Stored items
..........

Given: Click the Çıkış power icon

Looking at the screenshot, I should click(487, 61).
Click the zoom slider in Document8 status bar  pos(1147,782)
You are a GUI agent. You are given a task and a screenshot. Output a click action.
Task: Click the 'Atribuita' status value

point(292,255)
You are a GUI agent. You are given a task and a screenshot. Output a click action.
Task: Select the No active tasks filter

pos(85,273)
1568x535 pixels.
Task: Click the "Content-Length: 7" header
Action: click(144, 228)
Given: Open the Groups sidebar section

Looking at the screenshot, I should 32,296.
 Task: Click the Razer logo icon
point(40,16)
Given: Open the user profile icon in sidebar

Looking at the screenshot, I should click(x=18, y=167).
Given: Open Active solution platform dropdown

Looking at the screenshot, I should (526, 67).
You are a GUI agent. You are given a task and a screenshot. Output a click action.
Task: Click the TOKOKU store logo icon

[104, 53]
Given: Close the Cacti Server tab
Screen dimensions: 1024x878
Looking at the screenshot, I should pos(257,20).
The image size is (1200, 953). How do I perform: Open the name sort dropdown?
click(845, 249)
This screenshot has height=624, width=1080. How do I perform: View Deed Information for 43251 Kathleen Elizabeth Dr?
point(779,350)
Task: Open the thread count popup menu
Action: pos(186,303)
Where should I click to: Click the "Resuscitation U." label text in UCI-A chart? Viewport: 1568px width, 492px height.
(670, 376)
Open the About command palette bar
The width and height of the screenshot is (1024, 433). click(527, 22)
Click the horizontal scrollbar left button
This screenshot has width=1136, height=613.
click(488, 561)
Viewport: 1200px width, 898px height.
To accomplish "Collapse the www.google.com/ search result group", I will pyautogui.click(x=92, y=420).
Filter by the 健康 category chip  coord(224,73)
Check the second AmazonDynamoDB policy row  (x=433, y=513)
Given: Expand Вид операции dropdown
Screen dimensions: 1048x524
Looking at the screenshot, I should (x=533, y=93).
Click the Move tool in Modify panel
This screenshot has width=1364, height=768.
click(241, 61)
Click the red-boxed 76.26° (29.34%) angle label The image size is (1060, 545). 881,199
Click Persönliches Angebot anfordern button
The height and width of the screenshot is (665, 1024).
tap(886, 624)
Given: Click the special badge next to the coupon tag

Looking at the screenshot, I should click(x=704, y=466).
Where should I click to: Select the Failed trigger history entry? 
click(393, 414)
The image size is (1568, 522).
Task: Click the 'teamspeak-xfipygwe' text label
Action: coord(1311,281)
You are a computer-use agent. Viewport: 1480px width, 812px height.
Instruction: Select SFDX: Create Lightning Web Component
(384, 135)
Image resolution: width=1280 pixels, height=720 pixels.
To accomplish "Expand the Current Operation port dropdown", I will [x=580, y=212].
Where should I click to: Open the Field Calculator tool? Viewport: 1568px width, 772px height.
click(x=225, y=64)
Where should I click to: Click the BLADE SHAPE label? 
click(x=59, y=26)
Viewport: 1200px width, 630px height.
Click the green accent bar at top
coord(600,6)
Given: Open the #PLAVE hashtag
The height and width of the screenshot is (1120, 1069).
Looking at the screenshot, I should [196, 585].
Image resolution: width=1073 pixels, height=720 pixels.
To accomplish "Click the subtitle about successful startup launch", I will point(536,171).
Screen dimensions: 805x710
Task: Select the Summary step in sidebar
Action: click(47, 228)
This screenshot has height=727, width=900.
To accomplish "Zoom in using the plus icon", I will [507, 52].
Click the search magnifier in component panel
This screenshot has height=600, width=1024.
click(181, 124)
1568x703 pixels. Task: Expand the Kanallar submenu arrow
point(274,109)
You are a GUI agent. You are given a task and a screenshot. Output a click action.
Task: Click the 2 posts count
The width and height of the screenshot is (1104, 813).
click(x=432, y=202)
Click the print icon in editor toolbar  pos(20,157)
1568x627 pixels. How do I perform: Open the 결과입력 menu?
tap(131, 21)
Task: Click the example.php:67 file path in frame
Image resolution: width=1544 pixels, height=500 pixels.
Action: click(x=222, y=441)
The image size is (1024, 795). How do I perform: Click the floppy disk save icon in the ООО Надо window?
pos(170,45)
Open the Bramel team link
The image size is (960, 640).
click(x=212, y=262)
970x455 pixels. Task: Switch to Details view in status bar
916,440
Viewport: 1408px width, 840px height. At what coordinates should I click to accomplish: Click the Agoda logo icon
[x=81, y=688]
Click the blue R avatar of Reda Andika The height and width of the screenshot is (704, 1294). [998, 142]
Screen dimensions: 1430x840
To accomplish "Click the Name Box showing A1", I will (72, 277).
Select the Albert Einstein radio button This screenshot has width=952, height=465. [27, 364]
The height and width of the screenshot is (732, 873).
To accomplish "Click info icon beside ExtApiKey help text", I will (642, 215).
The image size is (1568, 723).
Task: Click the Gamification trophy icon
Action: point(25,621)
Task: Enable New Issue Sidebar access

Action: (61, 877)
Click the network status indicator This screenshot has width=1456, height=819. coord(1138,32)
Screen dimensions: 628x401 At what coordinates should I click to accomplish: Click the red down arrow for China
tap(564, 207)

..........

● TASK INSTRUCTIONS: Output the records in full, keeping them exactly as they are.

● YOUR RESPONSE:
Given: Click the Çıkış power icon

Looking at the screenshot, I should click(487, 61).
Click the zoom slider in Document8 status bar  pos(1147,782)
You are a GUI agent. You are given a task and a screenshot. Output a click action.
Task: Click the 'Atribuita' status value

point(292,255)
You are a GUI agent. You are given a task and a screenshot. Output a click action.
Task: Select the No active tasks filter

pos(85,273)
1568x535 pixels.
Task: Click the "Content-Length: 7" header
Action: click(144, 228)
Given: Open the Groups sidebar section

Looking at the screenshot, I should 32,296.
 Task: Click the Razer logo icon
point(40,16)
Given: Open the user profile icon in sidebar

Looking at the screenshot, I should click(x=18, y=167).
Given: Open Active solution platform dropdown

Looking at the screenshot, I should (526, 67).
You are a GUI agent. You are given a task and a screenshot. Output a click action.
Task: Click the TOKOKU store logo icon

[104, 53]
Given: Close the Cacti Server tab
Screen dimensions: 1024x878
Looking at the screenshot, I should pos(257,20).
The image size is (1200, 953). How do I perform: Open the name sort dropdown?
click(845, 249)
This screenshot has height=624, width=1080. How do I perform: View Deed Information for 43251 Kathleen Elizabeth Dr?
point(779,350)
Task: Open the thread count popup menu
Action: pos(186,303)
Where should I click to: Click the "Resuscitation U." label text in UCI-A chart? Viewport: 1568px width, 492px height.
(670, 376)
Open the About command palette bar
The width and height of the screenshot is (1024, 433). click(527, 22)
Click the horizontal scrollbar left button
This screenshot has width=1136, height=613.
click(488, 561)
Viewport: 1200px width, 898px height.
To accomplish "Collapse the www.google.com/ search result group", I will pyautogui.click(x=92, y=420).
Filter by the 健康 category chip  coord(224,73)
Check the second AmazonDynamoDB policy row  (x=433, y=513)
Given: Expand Вид операции dropdown
Screen dimensions: 1048x524
Looking at the screenshot, I should (x=533, y=93).
Click the Move tool in Modify panel
This screenshot has width=1364, height=768.
click(241, 61)
Click the red-boxed 76.26° (29.34%) angle label The image size is (1060, 545). 881,199
Click Persönliches Angebot anfordern button
The height and width of the screenshot is (665, 1024).
tap(886, 624)
Given: Click the special badge next to the coupon tag

Looking at the screenshot, I should click(x=704, y=466).
Where should I click to: Select the Failed trigger history entry? 
click(393, 414)
The image size is (1568, 522).
Task: Click the 'teamspeak-xfipygwe' text label
Action: coord(1311,281)
You are a computer-use agent. Viewport: 1480px width, 812px height.
Instruction: Select SFDX: Create Lightning Web Component
(384, 135)
Image resolution: width=1280 pixels, height=720 pixels.
To accomplish "Expand the Current Operation port dropdown", I will [x=580, y=212].
Where should I click to: Open the Field Calculator tool? Viewport: 1568px width, 772px height.
click(x=225, y=64)
Where should I click to: Click the BLADE SHAPE label? 
click(x=59, y=26)
Viewport: 1200px width, 630px height.
Click the green accent bar at top
coord(600,6)
Given: Open the #PLAVE hashtag
The height and width of the screenshot is (1120, 1069).
Looking at the screenshot, I should [196, 585].
Image resolution: width=1073 pixels, height=720 pixels.
To accomplish "Click the subtitle about successful startup launch", I will point(536,171).
Screen dimensions: 805x710
Task: Select the Summary step in sidebar
Action: click(47, 228)
This screenshot has height=727, width=900.
To accomplish "Zoom in using the plus icon", I will [507, 52].
Click the search magnifier in component panel
This screenshot has height=600, width=1024.
click(181, 124)
1568x703 pixels. Task: Expand the Kanallar submenu arrow
point(274,109)
You are a GUI agent. You are given a task and a screenshot. Output a click action.
Task: Click the 2 posts count
The width and height of the screenshot is (1104, 813).
click(x=432, y=202)
Click the print icon in editor toolbar  pos(20,157)
1568x627 pixels. How do I perform: Open the 결과입력 menu?
tap(131, 21)
Task: Click the example.php:67 file path in frame
Image resolution: width=1544 pixels, height=500 pixels.
Action: click(x=222, y=441)
The image size is (1024, 795). How do I perform: Click the floppy disk save icon in the ООО Надо window?
pos(170,45)
Open the Bramel team link
The image size is (960, 640).
click(x=212, y=262)
970x455 pixels. Task: Switch to Details view in status bar
916,440
Viewport: 1408px width, 840px height. At what coordinates should I click to accomplish: Click the Agoda logo icon
[x=81, y=688]
Click the blue R avatar of Reda Andika The height and width of the screenshot is (704, 1294). [998, 142]
Screen dimensions: 1430x840
To accomplish "Click the Name Box showing A1", I will (72, 277).
Select the Albert Einstein radio button This screenshot has width=952, height=465. [27, 364]
The height and width of the screenshot is (732, 873).
To accomplish "Click info icon beside ExtApiKey help text", I will (642, 215).
The image size is (1568, 723).
Task: Click the Gamification trophy icon
Action: point(25,621)
Task: Enable New Issue Sidebar access

Action: (61, 877)
Click the network status indicator This screenshot has width=1456, height=819. coord(1138,32)
Screen dimensions: 628x401 At what coordinates should I click to accomplish: Click the red down arrow for China
tap(564, 207)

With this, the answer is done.